TEKS KUTIPAN:
○ ○ ○ ○ ○ ○ ○
Jumat, 12 Februari 2016

Kemunculan Para Sahabat Nabi Besar Muhammad Saw. di Kalangan Umat Islam "Kaum Lain" & Dampak Buruk "Fatwa Takfir" (Pengkafiran) Terhadap Sesama Muslim



Bismillaahirrahmaanirrahiim


KITAB SUCI AL-QURAN

Kitab Suci Al-Quran adalah kotak besar yang berisi batu ratna mutu manikam, namun manusia tidak menyadarinya

“Setiap saat hatiku merindukan untuk mencium Kitab  Engkau dan melaksanakan thawaf mengelilingi Al-Quran karena Kitab ini merupakan Kabahku”

 (Al-Masih-al-Mau’ud a.s.)

  Kemunculan Para Sahabat Nabi Besar Muhammad Saw.  di Kalangan Umat Islam  “Kaum Lain”   & Dampak Buruk Fatwa Takfir (Pengkafiran) Terhadap  Sesama Muslim

Bab 30


 Oleh

Ki Langlang Buana Kusuma

D
alam bagian akhir Bab sebelumnya  telah dijelaskan sabda Masih Mau’ud a.s. mengenai   munculnya orang-orang yang diridhai Allah Swt. melalui pemahaman dan pengamalan Al-Quran  yang benar sebagaimana yang dicontohkan Nabi Besar Muhammad saw.,    beliau bersabda:
     “….Sejak terbitnya matahari kebenaran di dunia ini dalam bentuk kedatangan sosok Hadhrat Rasulullah Saw., sudah ribuan orang yang telah mencapai dan masih banyak lagi yang akan datang pada tingkat derajat yang luhur tersebut, yaitu dengan mengikuti firman Tuhan dan mematuhi Hadhrat Rasulullah Saw. sebagaimana dikatakan di atas.
   Allah Yang Maha Agung secara berkesinambungan telah menganugrahkan karunia-Nya serta meninggikan derajat mereka dan memberikan bantuan kepada mereka sedemikian rupa, sehingga orang-orang yang memiliki penglihatan yang jernih akan mengenali mereka sebagai orang-orang yang diridhai Allah Yang Maha Agung dan bahwa mereka berada di bawah naungan kasih dan rahmat Ilahi.
○ ○ ○ ○ ○ ○ ○
MATERI YANG DITAMPILKAN:
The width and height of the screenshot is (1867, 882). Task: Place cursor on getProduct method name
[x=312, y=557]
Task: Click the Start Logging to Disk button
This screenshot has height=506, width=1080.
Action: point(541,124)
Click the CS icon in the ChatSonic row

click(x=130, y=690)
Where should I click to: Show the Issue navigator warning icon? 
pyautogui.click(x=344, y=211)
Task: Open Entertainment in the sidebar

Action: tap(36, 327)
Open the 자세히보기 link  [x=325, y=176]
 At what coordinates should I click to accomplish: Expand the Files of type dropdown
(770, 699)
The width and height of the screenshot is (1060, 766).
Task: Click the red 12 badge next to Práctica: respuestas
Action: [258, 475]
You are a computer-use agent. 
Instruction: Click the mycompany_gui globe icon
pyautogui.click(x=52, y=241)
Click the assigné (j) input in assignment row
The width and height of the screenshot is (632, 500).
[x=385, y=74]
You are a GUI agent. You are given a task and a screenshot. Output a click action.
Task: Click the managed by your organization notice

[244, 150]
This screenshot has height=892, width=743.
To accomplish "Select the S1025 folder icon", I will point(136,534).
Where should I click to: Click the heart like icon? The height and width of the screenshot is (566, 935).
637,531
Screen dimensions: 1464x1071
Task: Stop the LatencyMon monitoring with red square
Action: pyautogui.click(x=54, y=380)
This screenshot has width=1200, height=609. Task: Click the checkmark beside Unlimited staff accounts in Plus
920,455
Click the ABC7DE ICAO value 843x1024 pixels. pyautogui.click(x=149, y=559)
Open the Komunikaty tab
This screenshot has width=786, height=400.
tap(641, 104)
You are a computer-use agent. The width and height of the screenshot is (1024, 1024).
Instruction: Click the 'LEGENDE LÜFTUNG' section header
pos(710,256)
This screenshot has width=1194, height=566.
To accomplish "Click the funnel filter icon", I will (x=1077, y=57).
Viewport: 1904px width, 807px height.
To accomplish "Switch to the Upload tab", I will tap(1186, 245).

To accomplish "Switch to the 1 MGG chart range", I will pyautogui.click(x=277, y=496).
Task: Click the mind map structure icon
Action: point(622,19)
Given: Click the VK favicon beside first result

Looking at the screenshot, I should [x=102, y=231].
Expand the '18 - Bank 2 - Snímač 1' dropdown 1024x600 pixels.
○ ○ ○ ○ ○ ○ ○
TUGAS LATIHAN 1: Kutip tanpa perubahan bagian teks tentang kemunculan para sahabat Nabi, mulai dari "Allah Yang Maha Agung secara" sampai dengan "dan rahmat Ilahi.".
TUGAS LATIHAN 2: Menurut teks tentang kemunculan para sahabat Nabi, Kitab Suci Al-Quran diibaratkan sebagai apa?
TUGAS LATIHAN 3: Teruskan teks tentang kemunculan para sahabat Nabi, dimulai sesudah kalimat terakhir yang tertera.

JAWABAN TUGAS 1:
Allah Yang Maha Agung secara berkesinambungan telah menganugrahkan karunia-Nya serta meninggikan derajat mereka dan memberikan bantuan kepada mereka sedemikian rupa, sehingga orang-orang yang memiliki penglihatan yang jernih akan mengenali mereka sebagai orang-orang yang diridhai Allah Yang Maha Agung dan bahwa mereka berada di bawah naungan kasih dan rahmat Ilahi.

JAWABAN TUGAS 2: Kotak besar yang berisi batu ratna mutu manikam.

JAWABAN TUGAS 3:
    Para pengamat akan bisa melihat dengan jelas bahwa mereka ini diberkati dengan berbagai karunia yang luar biasa dan menjadi berbeda dengan manusia lainnya, karena mendapat begitu banyak mukjizat yang indah. Mereka ini sepertinya diurapi dengan harum-haruman kasih Ilahi dan memperoleh status keridhaan Allah Swt..
   Nur Allah Yang Maha Perkasa mencerahkan sahabat-sahabat mereka, perhatian mereka, tekad mereka, ibadah mereka, mata mereka, akhlak mereka, cara hidup mereka, kesenangan dan kemarahan mereka, kesukaan dan ketidak-sukaan mereka, gerakan mereka, istirahat mereka, bicara mereka, diamnya mereka, dzahir mereka, batin mereka, laiknya parfum mulia yang mengisi sebuah bejana kristal.
   Semua hal itu dapat kalian peroleh melalui kedekatan kepada mereka, perhatian mereka dan kasih mereka. Dengan cara memperlakukan mereka ini dengan baik dan itikad yang suci maka keimanan kalian akan memperoleh aspek baru dan akan muncul suatu kekuatan baru untuk penampakan   nilai-nilai akhlak mulia, sehingga kecenderungan mementingkan diri sendiri serta kedurhakaan akan menghilang, dan sebagai gantinya mendapatkan kepuasan dan kemanisan batin.
  Sejalan dengan kemampuan masing-masing dan tingkat kedekatannya, keimanannya akan mengemuka, hormat serta kasih akan muncul, dan kenikmatan akan kesadaran kepada Tuhan lalu meningkat. Jika kalian mengamati mereka itu dalam waktu lama, kalian akan mengakui bahwa sesungguhnya mereka itu menduduki derajat yang tinggi yang tidak ada padanannya dalam masalah kekuatan keimanan, kondisi moral mereka, tekad menjauh dari segala hal yang bersifat keduniawian, kecenderungan mereka kepada Tuhan, kasih mereka kepada Tuhan dan makhluk-Nya, dalam keteguhan hati mereka dan dalam kesetiaan.

Berkomunikasi Langsung dengan Allah Swt.

   Orang-orang yang waras fikirannya akan segera menyadari bagaimana mereka ini sebenarnya telah terbebas dari belenggu yang mengikat kaki mereka sebagai manusia,  dan fikiran mereka telah dibersihkan dari kecupatan pandangan yang melelahkan.  Mereka itu mendapat kehormatan bisa berbicara langsung dengan Tuhan mereka,  dan dianggap patut memperoleh sapaan Tuhan.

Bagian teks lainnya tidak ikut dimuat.